Ultramarinos

Rober Bodegas

CULTURA

29 feb 2008 . Actualizado a las 13:35 h.

En estos tiempos de grandes superficies, de pague uno y lleve dos, eso sí, llévese también un carro de cosas que no necesita... ¡Cómo no las voy a necesitar si salen en la tele! Todavía resisten cual aldea gala de Astérix, camufladas entre las callejuelas de nuestros barrios, las tiendas de ultramarinos. Lugares milenarios más antiguos incluso que las ciudades en las que se ubican. ¿Por qué otra razón, si no, se pudieron haber establecido, por ejemplo, los romanos en Lugo? Porque al lado había un ultramarinos. Todos están bautizados con el nombre de su propietaria: Ultramarinos Fina, Ultramarinos Josefa o, buscando el toque de distinción, Alimentación Mari Carmen, como para entrar y preguntar cuánto cuesta el kilovatio. Pero estos nombres no son sino enunciativos de la familiaridad con la que serás tratado. Porque tú llegas y puedes decir: «Buenos días Fina, una barra de pan». Si bien es cierto que te arriesgas a que la señora que está detrás del mostrador te conteste: «Fina era mi madre, se murió el mes pasado, yo soy Fernanda, su hija?» A ti se te cortará el rollo, pero ella se sentirá culpable y cuando volváis por allí al cabo de dos días, en la lona a rayas que protege el escaparate y que es más distintivo de ultramarinos que la M, de McDonald?s, pondrá Ultramarinos Hija de Fina.
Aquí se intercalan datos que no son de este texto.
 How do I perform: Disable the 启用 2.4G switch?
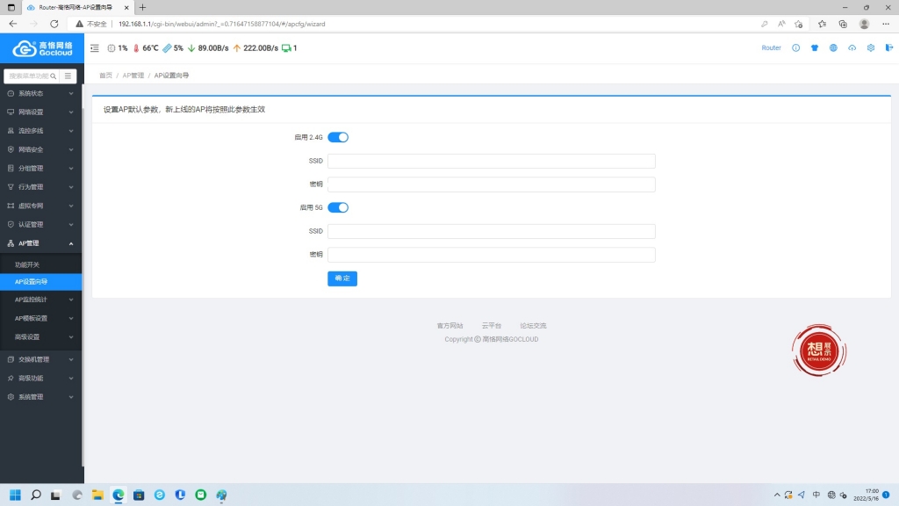click(338, 137)
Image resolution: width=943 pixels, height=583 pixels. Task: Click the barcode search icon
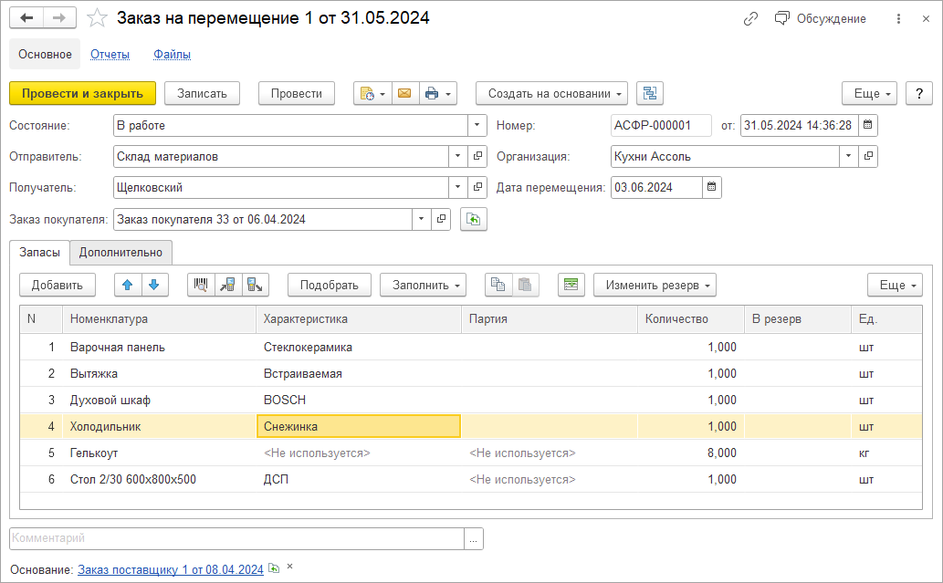(x=201, y=285)
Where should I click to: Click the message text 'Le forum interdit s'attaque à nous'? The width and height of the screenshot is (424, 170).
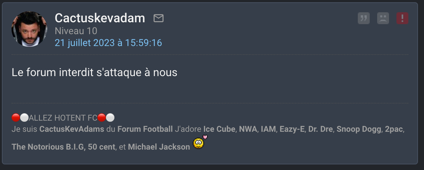(x=94, y=72)
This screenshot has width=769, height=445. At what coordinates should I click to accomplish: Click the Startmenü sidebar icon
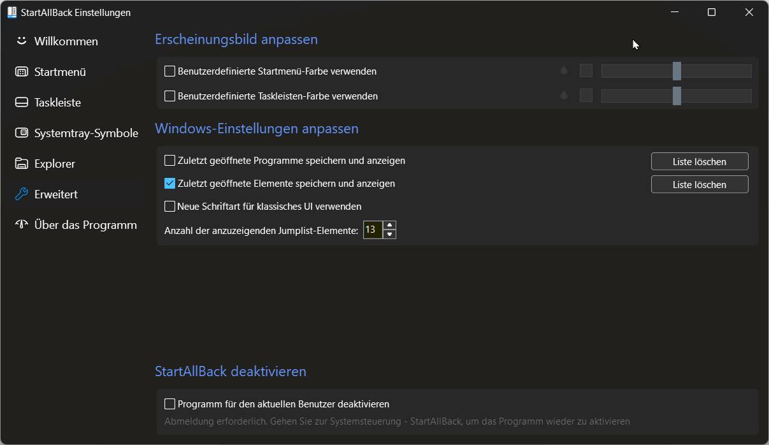coord(22,72)
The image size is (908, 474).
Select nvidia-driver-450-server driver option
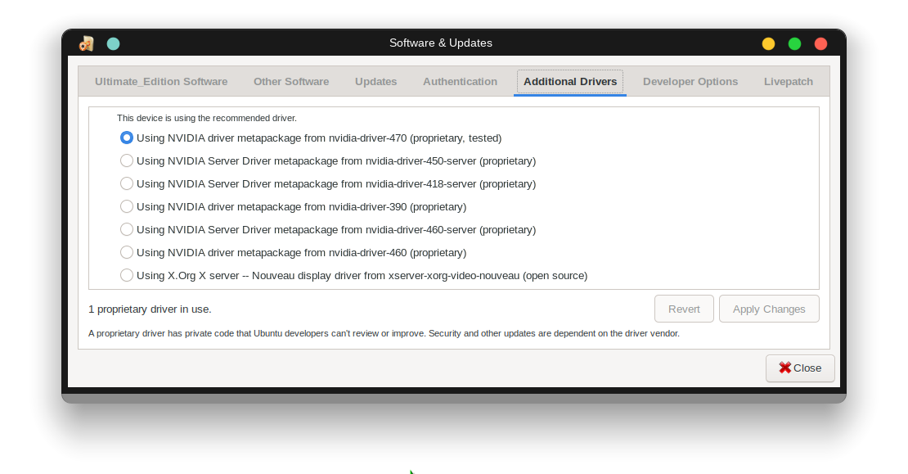(x=127, y=160)
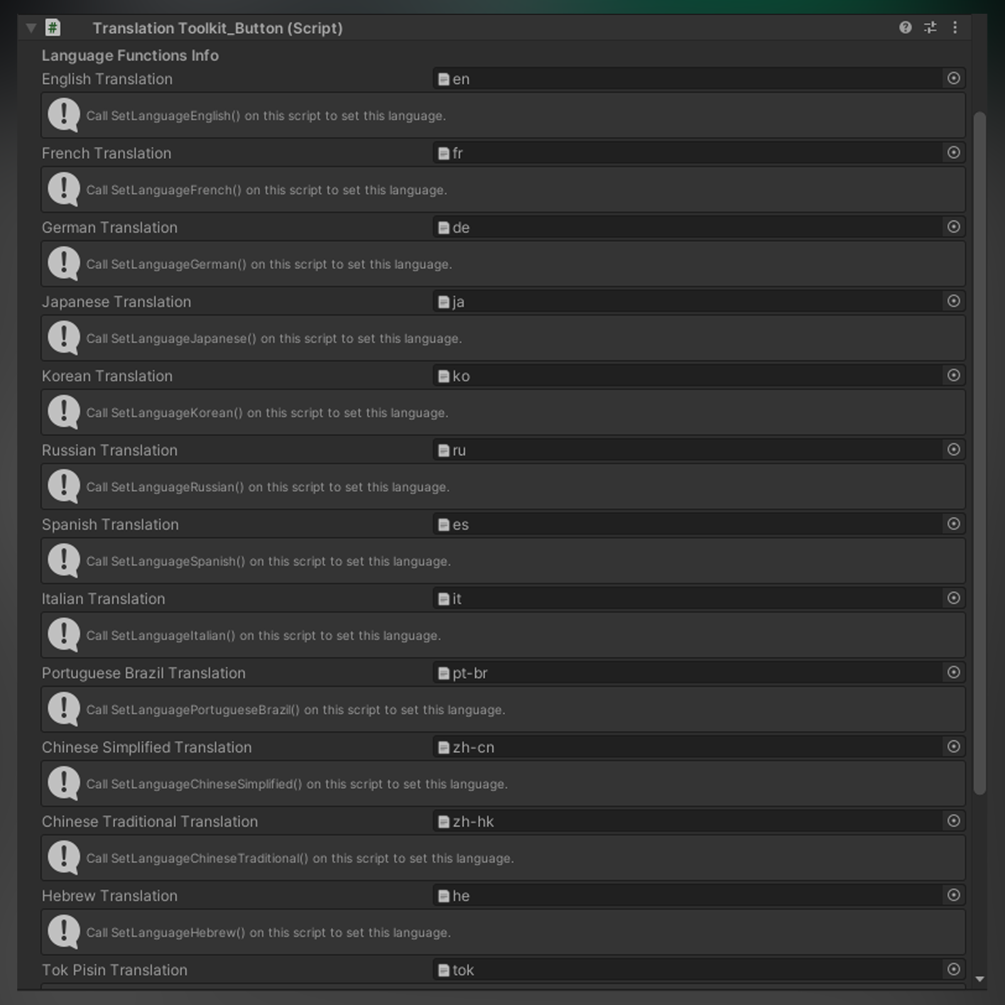Open object picker for Korean Translation
This screenshot has height=1005, width=1005.
point(953,376)
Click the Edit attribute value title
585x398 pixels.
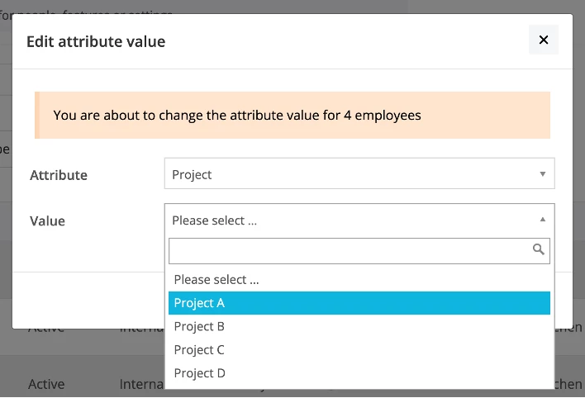(96, 41)
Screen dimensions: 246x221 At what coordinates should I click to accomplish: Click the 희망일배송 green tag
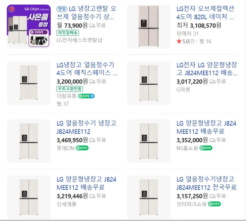tap(68, 33)
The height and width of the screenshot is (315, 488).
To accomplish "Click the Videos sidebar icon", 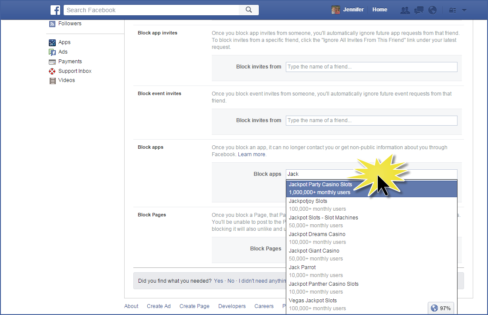I will click(x=52, y=80).

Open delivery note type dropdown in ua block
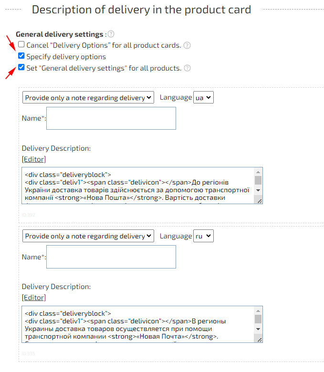tap(88, 97)
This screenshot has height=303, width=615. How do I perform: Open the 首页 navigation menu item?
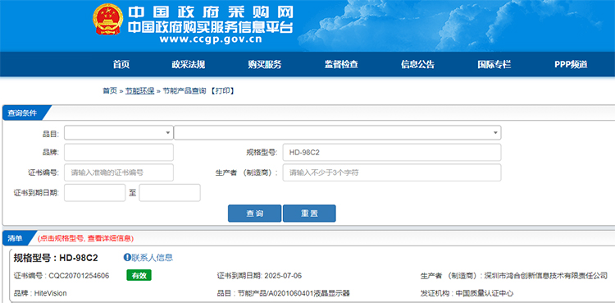[121, 64]
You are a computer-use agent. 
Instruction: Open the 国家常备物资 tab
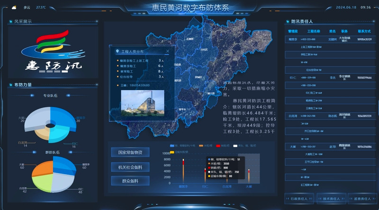click(130, 152)
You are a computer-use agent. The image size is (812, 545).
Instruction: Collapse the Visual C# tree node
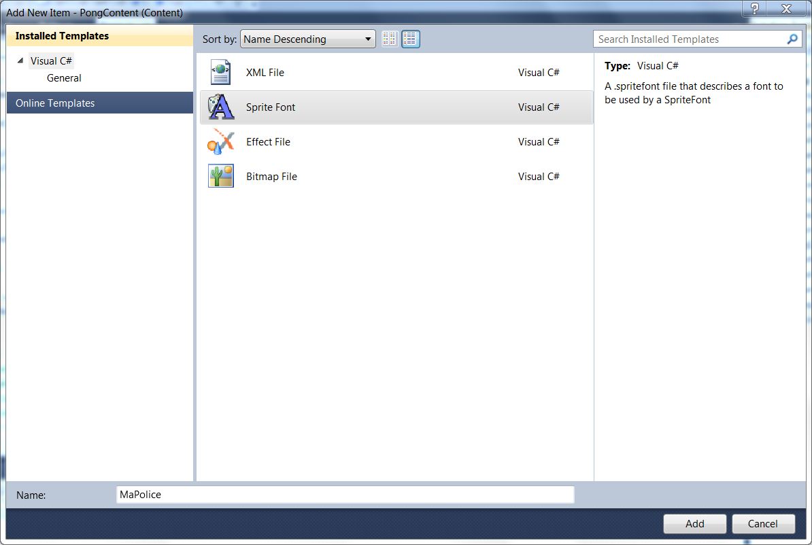point(20,61)
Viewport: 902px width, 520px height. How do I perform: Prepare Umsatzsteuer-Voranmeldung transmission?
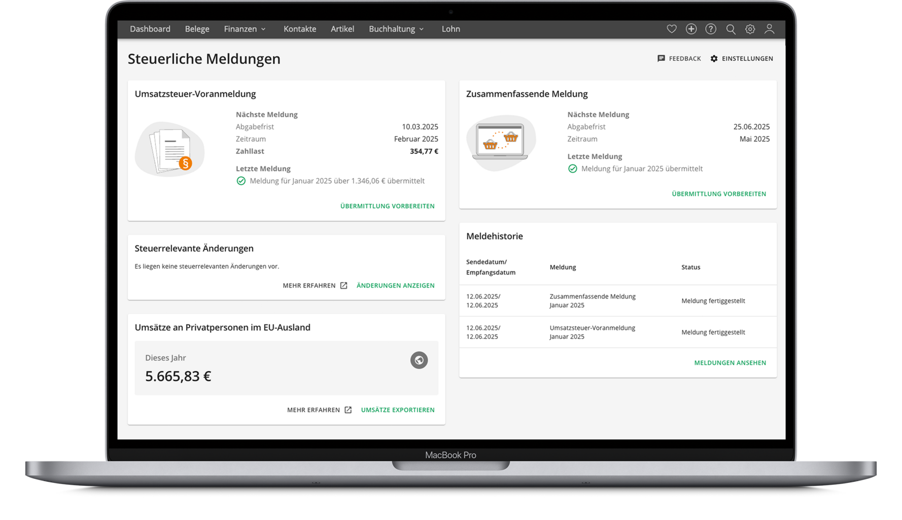(x=387, y=206)
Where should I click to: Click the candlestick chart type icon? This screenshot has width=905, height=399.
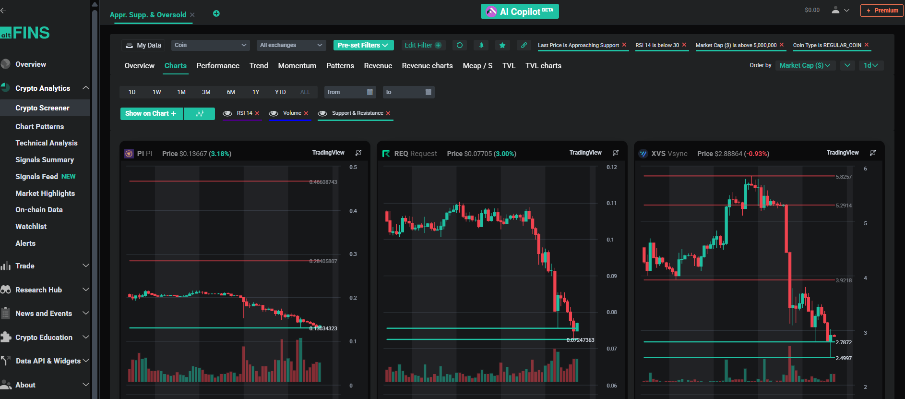click(200, 114)
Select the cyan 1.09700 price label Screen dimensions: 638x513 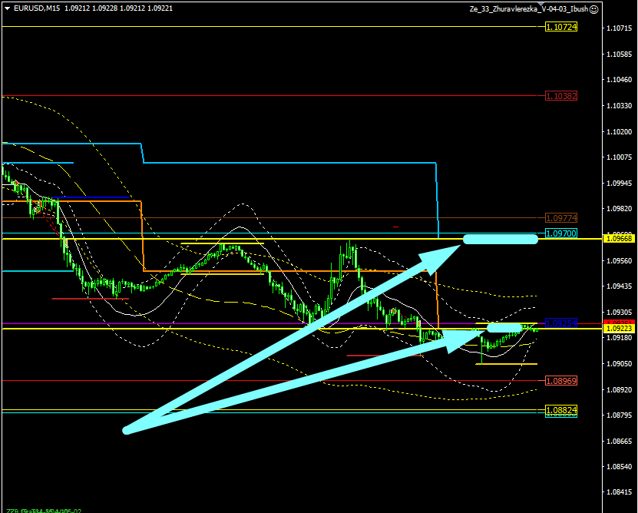coord(560,233)
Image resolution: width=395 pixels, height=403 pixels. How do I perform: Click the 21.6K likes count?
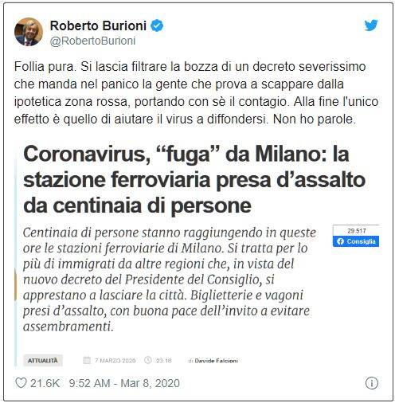(45, 383)
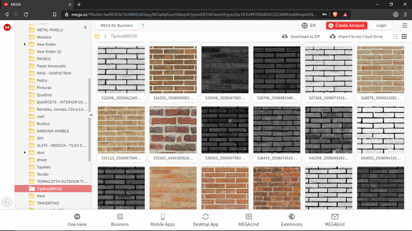Click the Download as ZIP icon
The height and width of the screenshot is (231, 412).
285,36
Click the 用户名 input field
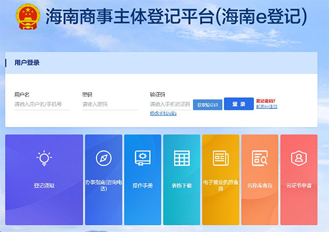 [x=42, y=104]
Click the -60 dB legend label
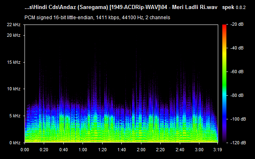This screenshot has height=159, width=255. 237,72
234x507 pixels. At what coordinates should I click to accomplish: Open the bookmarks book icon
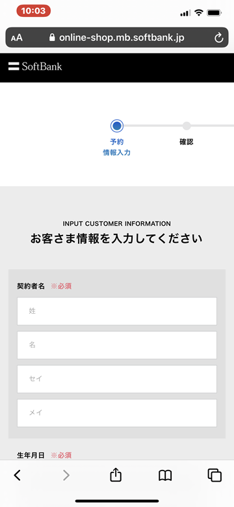(x=165, y=475)
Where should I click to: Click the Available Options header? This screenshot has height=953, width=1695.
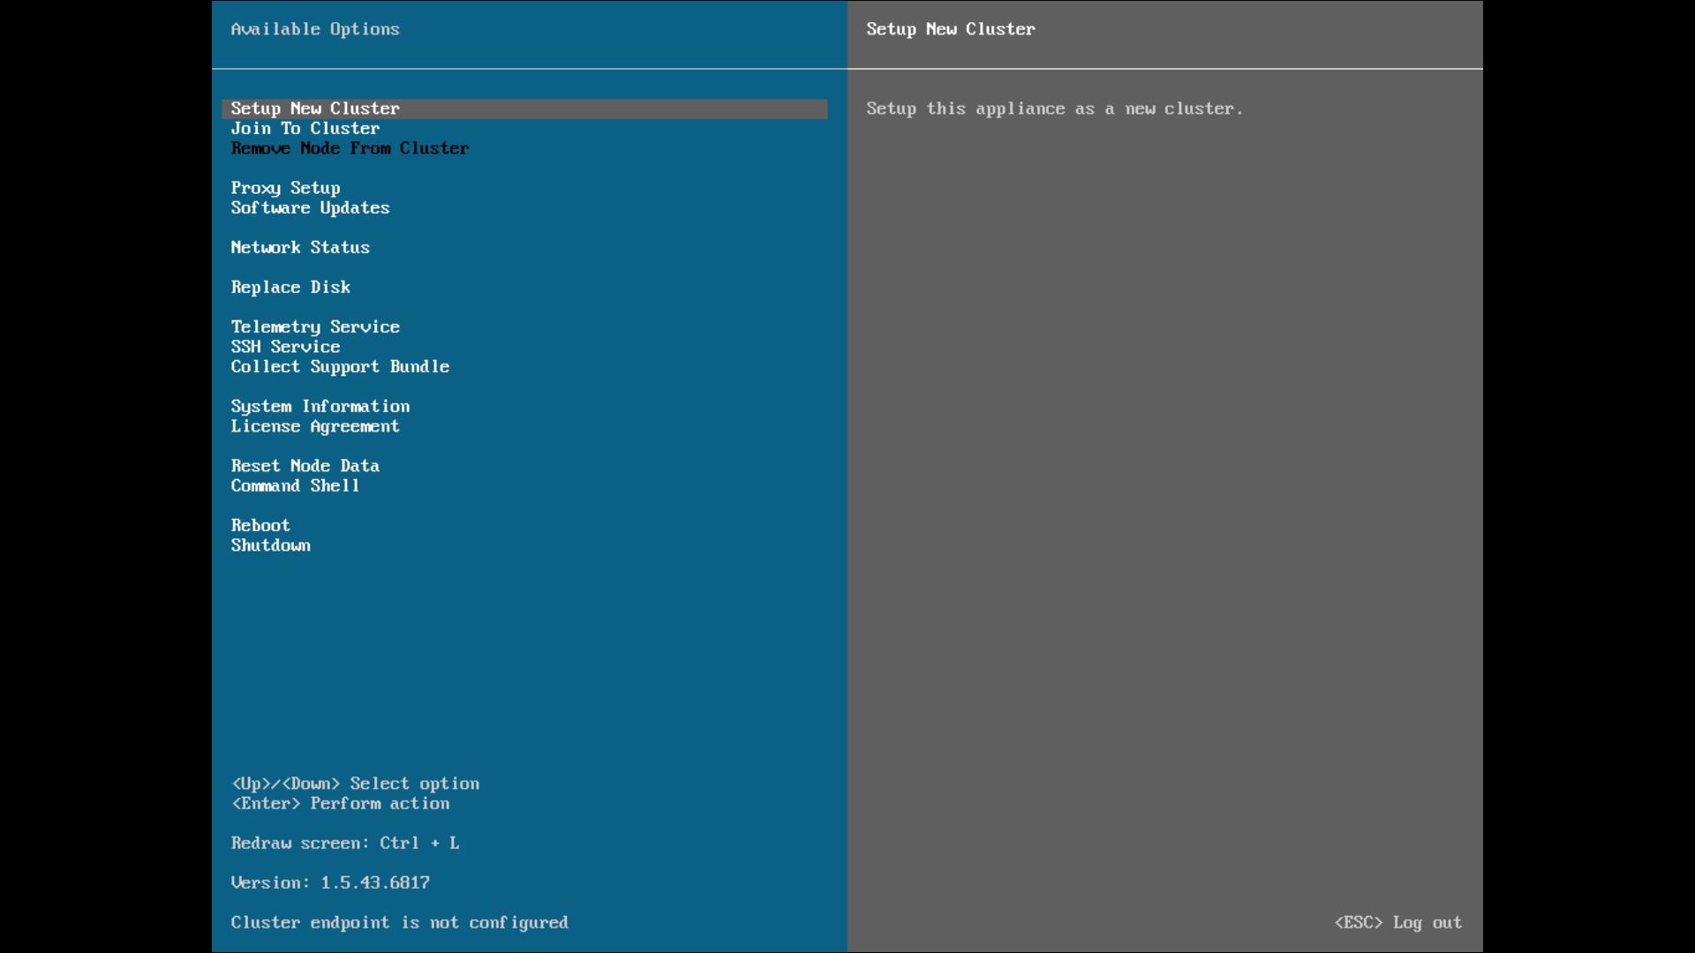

Esa es la familiaridad de la que os hablo.

¿Alguna cosiña más?

Llegar, pedir una barra de pan, y qué te digan: «¿Alguna cosiña más?», y tú piensas, necesito detergente pero lo compro en el súper que aquí es mucho más caro, pero miras a Fernanda, y te sonríe con su bata blanca, mientras en tu cabeza resuena la palabra «cosiña», porque sí, ha dicho «cosiña», y no «puedo ofrecerle algún otro producto», y te rindes. Y contestas: «Sí, detergente». Y te saca un bote de Skip, ¡el de 6 kilos!, porque en los ultramarinos la dueña elige la marca por ti ?si se estableciesen como franquicia multinacional, lo llamarían asesoramiento profesional? y te quedas mirando fijamente el bote de Skip pensando en que tú eres de Ariel de toda la vida, y en que vas a vender tu lealtad por una sonrisa, y lo que es peor, para qué quieres 6 kilos de detergente si toda tu ropa pesa tres kilos y medio, sábanas incluidas, que te va a durar más el detergente que la lavadora? Pero antes de que puedas decir nada, como si oliese tu inseguridad, Fernanda añade: «Te doy el bote grande porque no me quedan de los pequeños, y, total, como no se estropea, ¿no te importa, verdad, corazón?».

«Serás mentirosa»

Y deseas decirle: «Serás mentirosa, en tu puñetera vida has tenido botes pequeños», pero no puedes, te ha robado el alma, te ha llamado «corazón», ¡tardaste dos años en que tu novia te lo dijese! Y va ella, y te lo suelta al primer día. Te contienes para no abrazarla y le respondes: «No claro, no importa, si total esto se gasta enseguida?». Finalmente, y tras hacerte la cuenta en el papel de envolver el pan, saca una bolsa de plástico azul en la que una cajera de súper no sería capaz de meter un litro de zumo y dos de leche, y ella mete el zumo y la leche, las patatas y el papel higiénico de doce rollos y cuando crees que no va a caber nada más, que ya es imposible que haya metido todo eso, va ¡y mete el bote de Skip! Y mientras observas el lote y estudias cuál será la mejor manera de transportarlo, te dice Fernanda, siempre resolutiva: «¡Ay, que me olvidaba del pan!». ¡Y lo pone al lado del detergente! Totalmente ajena a tu cara de incredulidad, añade: «Graciñas, coge la bolsa por abajo, que si no te va a romper». Y tú te vas, abrazando el petate, destrozándote la espalda, pensando que en los ultramarinos, como en El Corte Inglés, el trato personal, se paga caro.